Nous vivons dans une société, du moins dans la belle partie de notre monde, qui ne manque pas de grand-chose. Les progrès techniques nous facilitent la vie et les loisirs sont à portée de clic. Nous avons appris à gagner du temps, mais nous ne savons plus toujours quoi en faire. Nous possédons davantage que les générations précédentes, sans avoir pour autant le sentiment d’être plus heureux. À force de frustrations, de courir après ce qui nous manque, de listes de vœux interminables, nous finissons par ne plus voir ce que nous possédons déjà. Dès qu’un objectif est atteint, un autre apparaît : une promotion en appelle une autre ; les vacances d’hier deviennent la routine d’aujourd’hui ; notre regard est constamment attiré vers l’horizon. Le bonheur nous attendrait-il toujours un peu plus loin ?
HEUREUX À TOUT PRIX
Notre époque nous souffle aussi qu’il faudrait non seulement être heureux, mais le montrer. Afficher une vie réussie, des vacances idéales, une famille parfaite, un quotidien épanoui. Et pourtant, lorsque le mal-être s’invite il arrive avec une émotion redoutable : la culpabilité. Pourquoi suis-je malheureux alors que j’ai tout et même plus ? Se pourrait-il que le bonheur se nourrisse d’autre chose que de la quantité de biens que nous accumulons ? Du sentiment d’être à sa place, par exemple. D’aimer et d’être aimé. De poursuivre un projet qui donne du sens. Car si les objets améliorent le confort, ils ne remplacent ni une présence, ni une écoute, ni une raison de se lever le matin.
REMPLIR SA VIE
Plaisir versus bonheur, deux mots que j’aime mettre dos au mur, l’un à côté de l’autre, et les disséquer au scalpel jusqu’à ce qu’ils aient révélé leur ADN. L’un surgit, nous réjouit, puis s’efface. L’autre ressemble davantage à une musique de fond. Il fait moins de bruit, ne cherche pas les applaudissements et se love dans les relations sincères et la confiance, dans ces petits instants qui paraissent insignifiants lorsqu’ils arrivent, mais qui deviennent précieux lorsqu’on les regarde avec un peu de recul.

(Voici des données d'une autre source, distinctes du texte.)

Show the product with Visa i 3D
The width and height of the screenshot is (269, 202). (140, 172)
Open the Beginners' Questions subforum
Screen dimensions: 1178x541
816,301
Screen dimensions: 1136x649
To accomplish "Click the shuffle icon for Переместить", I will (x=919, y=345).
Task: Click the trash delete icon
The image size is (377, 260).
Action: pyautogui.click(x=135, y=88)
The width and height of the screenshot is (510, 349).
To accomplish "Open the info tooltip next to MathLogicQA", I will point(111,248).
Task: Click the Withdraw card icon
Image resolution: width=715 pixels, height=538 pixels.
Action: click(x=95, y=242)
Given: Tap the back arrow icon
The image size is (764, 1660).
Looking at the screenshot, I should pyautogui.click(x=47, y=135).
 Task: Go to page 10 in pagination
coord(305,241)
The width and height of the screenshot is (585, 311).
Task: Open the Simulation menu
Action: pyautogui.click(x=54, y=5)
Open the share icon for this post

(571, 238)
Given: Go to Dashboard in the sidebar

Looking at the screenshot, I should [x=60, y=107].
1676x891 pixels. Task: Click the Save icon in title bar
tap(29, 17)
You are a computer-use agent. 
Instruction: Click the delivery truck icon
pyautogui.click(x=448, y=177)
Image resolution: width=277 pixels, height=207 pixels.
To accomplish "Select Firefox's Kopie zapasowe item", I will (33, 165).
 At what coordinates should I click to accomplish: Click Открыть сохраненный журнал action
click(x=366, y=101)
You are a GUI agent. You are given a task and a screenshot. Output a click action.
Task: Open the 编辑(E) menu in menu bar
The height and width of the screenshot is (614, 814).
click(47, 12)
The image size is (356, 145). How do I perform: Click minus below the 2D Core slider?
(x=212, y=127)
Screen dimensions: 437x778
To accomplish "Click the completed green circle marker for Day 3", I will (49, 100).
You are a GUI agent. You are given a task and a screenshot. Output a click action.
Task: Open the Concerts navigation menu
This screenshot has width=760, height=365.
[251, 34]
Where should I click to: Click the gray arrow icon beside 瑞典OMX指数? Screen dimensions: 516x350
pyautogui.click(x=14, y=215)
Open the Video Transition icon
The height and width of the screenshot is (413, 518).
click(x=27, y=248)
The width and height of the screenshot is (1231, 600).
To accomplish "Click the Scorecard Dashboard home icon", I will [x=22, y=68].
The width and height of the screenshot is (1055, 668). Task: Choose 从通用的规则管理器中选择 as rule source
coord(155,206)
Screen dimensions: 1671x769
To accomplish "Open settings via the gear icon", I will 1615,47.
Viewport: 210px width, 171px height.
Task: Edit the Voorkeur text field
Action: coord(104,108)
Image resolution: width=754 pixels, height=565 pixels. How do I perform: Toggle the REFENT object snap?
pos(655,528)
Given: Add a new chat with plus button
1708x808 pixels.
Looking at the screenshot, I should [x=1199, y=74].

La vie nous aurait-elle promis un bonheur permanent ? Pas du tout. Chacun marche son chemin en alternant les joies et les peines, les réussites et les doutes. Vouloir être heureux chaque jour reviendrait à demander au ciel de rester bleu toute l’année. Les averses ne sont pas des erreurs de parcours, elles sont les arrosoirs qui font pousser nos fruits et nos légumes.
C’est d’ailleurs ce que suggère, en filigrane, L’Élégance du hérisson. Derrière une existence discrète, presque invisible, ce ne sont ni les apparences ni les possessions qui ouvrent la porte à l’apaisement, mais la rencontre, la culture, la beauté des choses simples et le lien retrouvé avec les autres. Comme si le bonheur préférait les chemins de traverse aux autoroutes de la réussite. L’essentiel n’a jamais figuré sur une liste de courses, vous en conviendrez. Alors, lorsque quelqu’un murmure : « J’ai tout ce dont on peut rêver… et pourtant je suis malheureux », il exprime une vérité que beaucoup n’osent pas avouer : on peut remplir sa maison sans remplir sa vie.